Data in this exercise:

== == ==

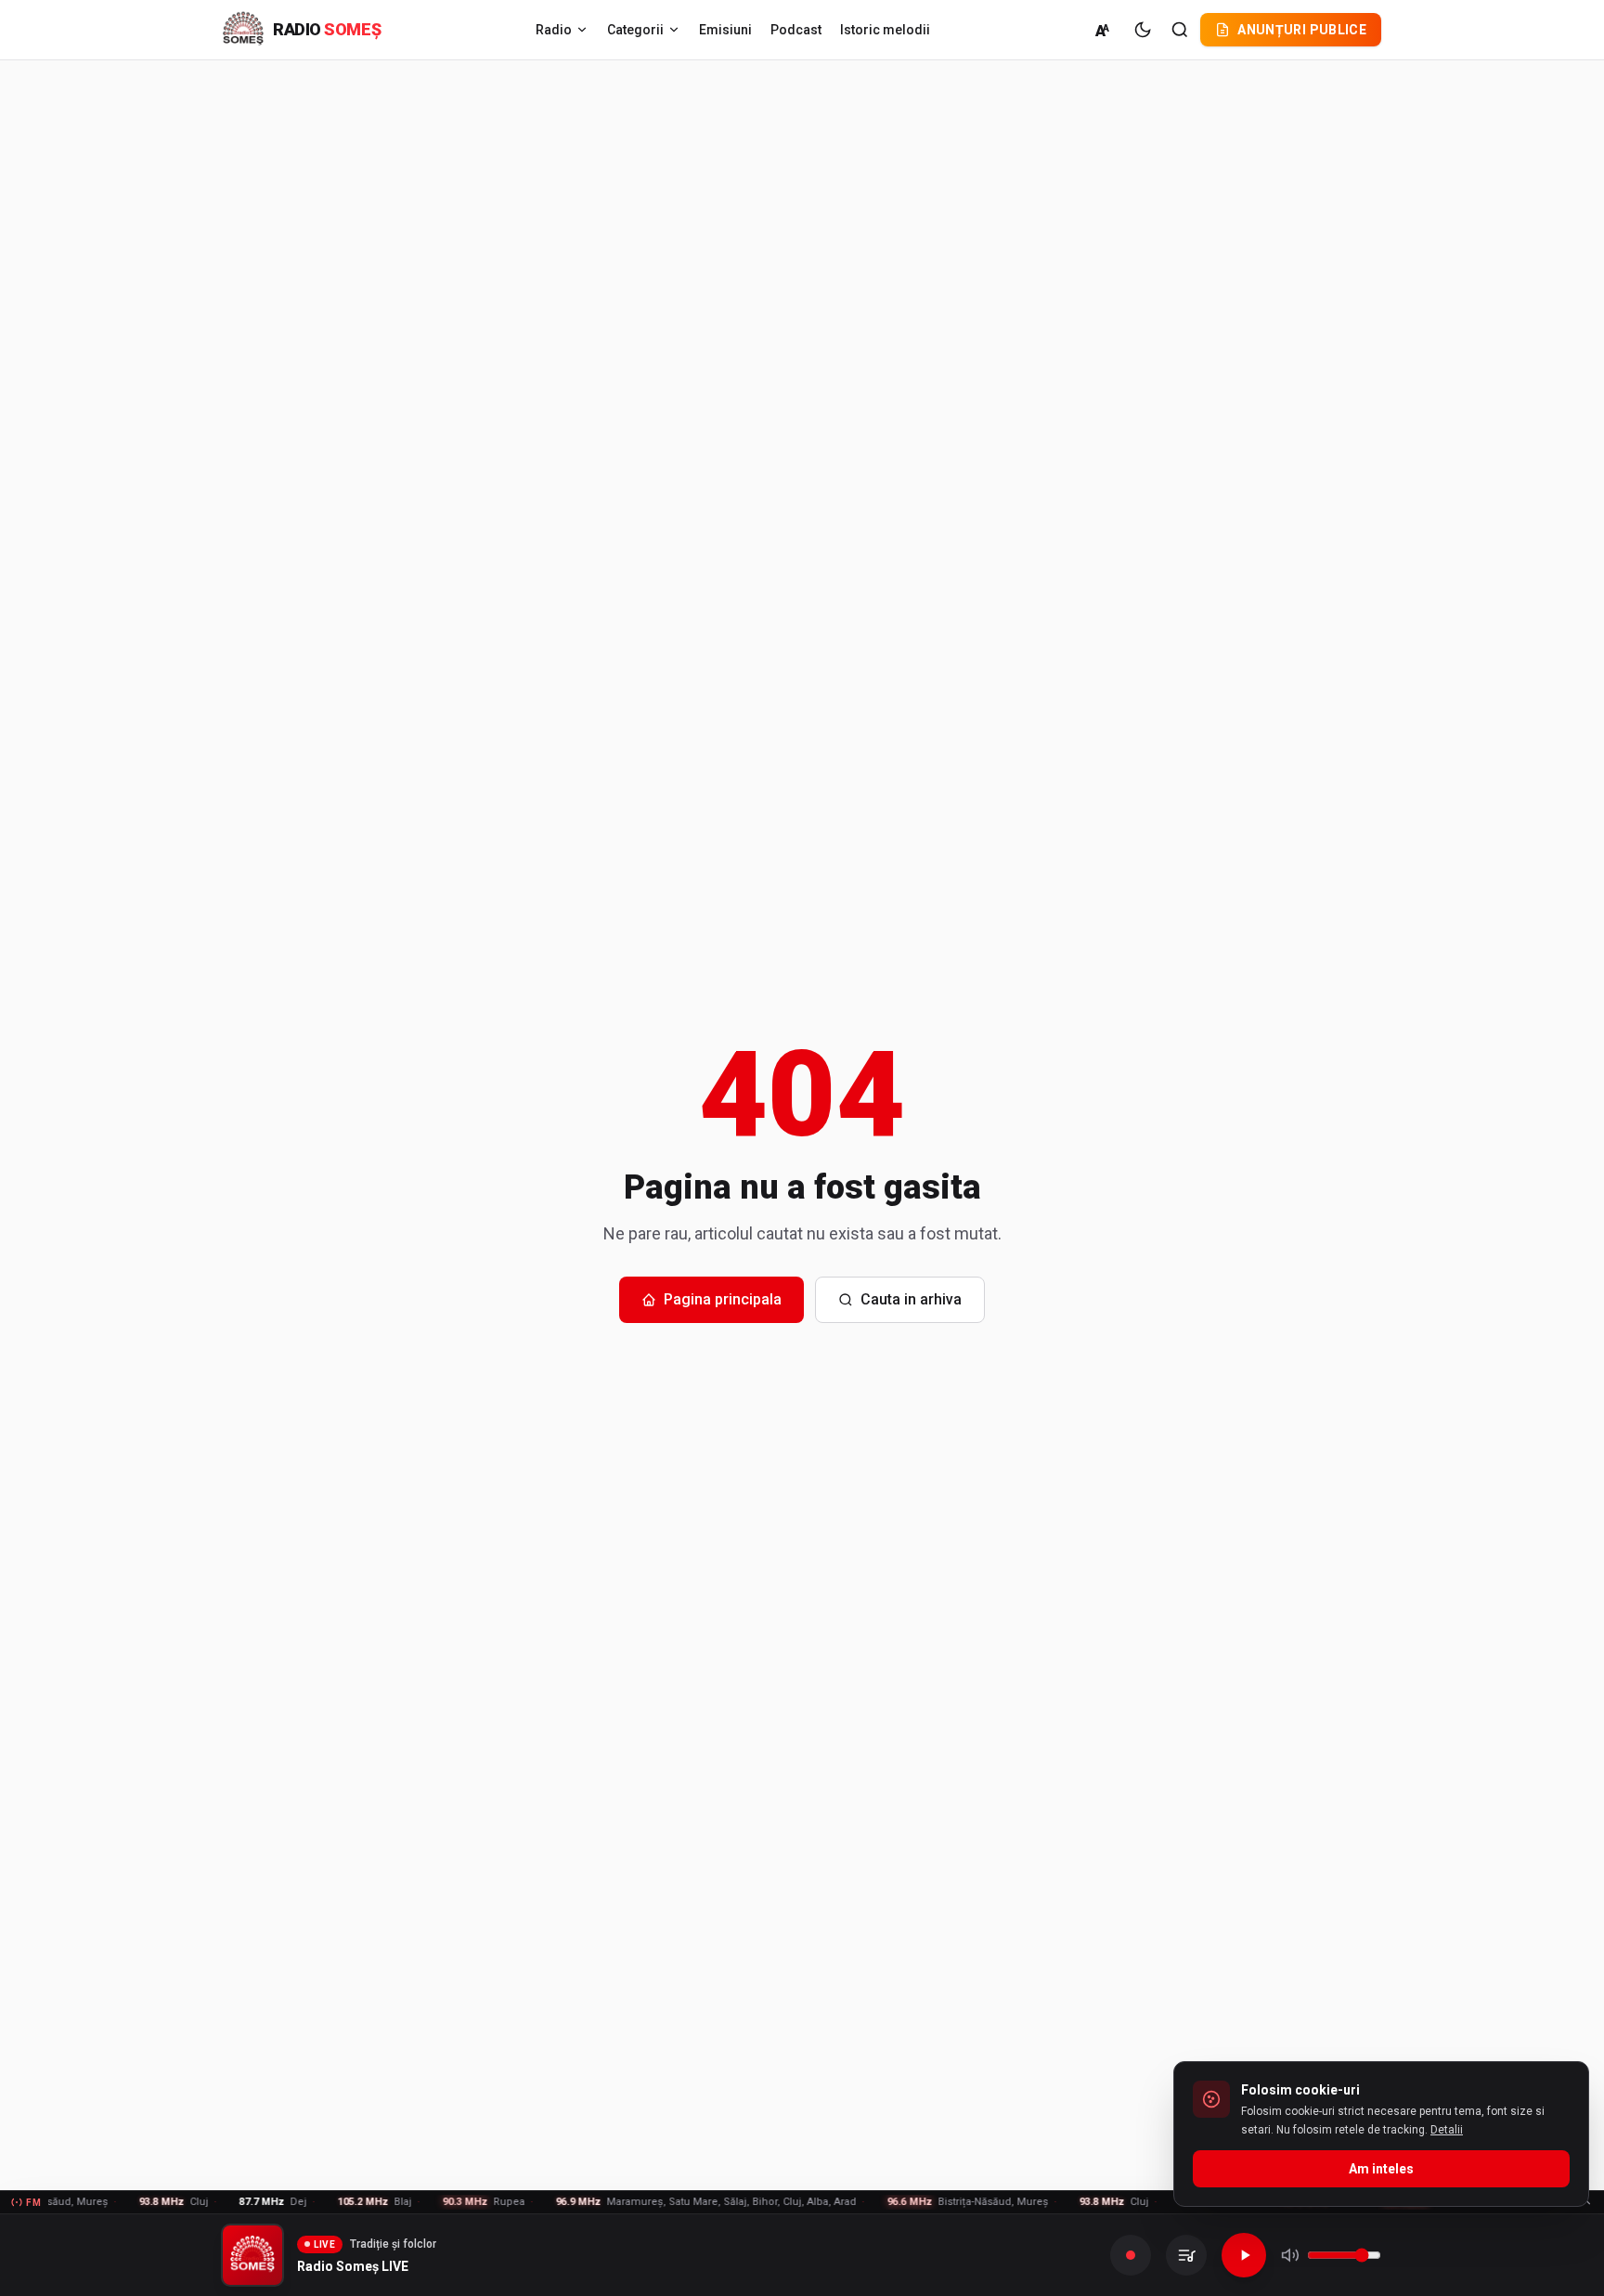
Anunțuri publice (1301, 29)
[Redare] (1244, 2255)
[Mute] (1290, 2255)
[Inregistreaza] (1130, 2255)
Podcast (795, 29)
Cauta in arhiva (911, 1299)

== == ==

Work task:
Quote the listing above in full, except for the pictures.

Problem solution:
Anunțuri publice (1301, 29)
[Redare] (1244, 2255)
[Mute] (1290, 2255)
[Inregistreaza] (1130, 2255)
Podcast (795, 29)
Cauta in arhiva (911, 1299)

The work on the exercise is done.